→ Description of the task: Using the listing below, extract each line that has the word "Viewport" in it.
--- START ---
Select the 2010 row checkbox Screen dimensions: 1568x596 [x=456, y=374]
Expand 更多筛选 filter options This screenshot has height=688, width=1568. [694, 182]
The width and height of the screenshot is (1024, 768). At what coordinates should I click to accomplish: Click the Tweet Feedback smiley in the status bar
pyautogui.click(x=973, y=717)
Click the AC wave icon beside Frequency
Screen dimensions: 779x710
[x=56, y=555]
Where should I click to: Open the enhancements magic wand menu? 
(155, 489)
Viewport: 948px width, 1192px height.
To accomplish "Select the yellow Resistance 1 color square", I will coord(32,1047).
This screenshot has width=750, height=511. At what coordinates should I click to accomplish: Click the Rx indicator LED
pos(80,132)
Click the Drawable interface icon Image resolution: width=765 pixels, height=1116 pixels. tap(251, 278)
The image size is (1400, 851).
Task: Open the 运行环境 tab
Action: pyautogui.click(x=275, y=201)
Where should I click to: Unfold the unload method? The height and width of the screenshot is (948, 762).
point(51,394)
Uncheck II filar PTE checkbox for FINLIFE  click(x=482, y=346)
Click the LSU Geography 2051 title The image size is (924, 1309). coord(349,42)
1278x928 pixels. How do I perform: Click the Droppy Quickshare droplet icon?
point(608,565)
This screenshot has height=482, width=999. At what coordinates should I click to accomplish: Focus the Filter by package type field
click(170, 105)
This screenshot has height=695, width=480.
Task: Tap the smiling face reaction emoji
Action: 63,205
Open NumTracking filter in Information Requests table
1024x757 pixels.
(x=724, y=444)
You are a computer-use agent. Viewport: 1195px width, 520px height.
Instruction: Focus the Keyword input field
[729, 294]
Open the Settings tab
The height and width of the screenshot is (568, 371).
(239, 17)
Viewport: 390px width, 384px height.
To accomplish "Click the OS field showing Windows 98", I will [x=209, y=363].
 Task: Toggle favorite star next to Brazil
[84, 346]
--- END ---
→ Problem solution:
Viewport: 948px width, 1192px height.
You are a computer-use agent. Viewport: 1195px width, 520px height.
Viewport: 390px width, 384px height.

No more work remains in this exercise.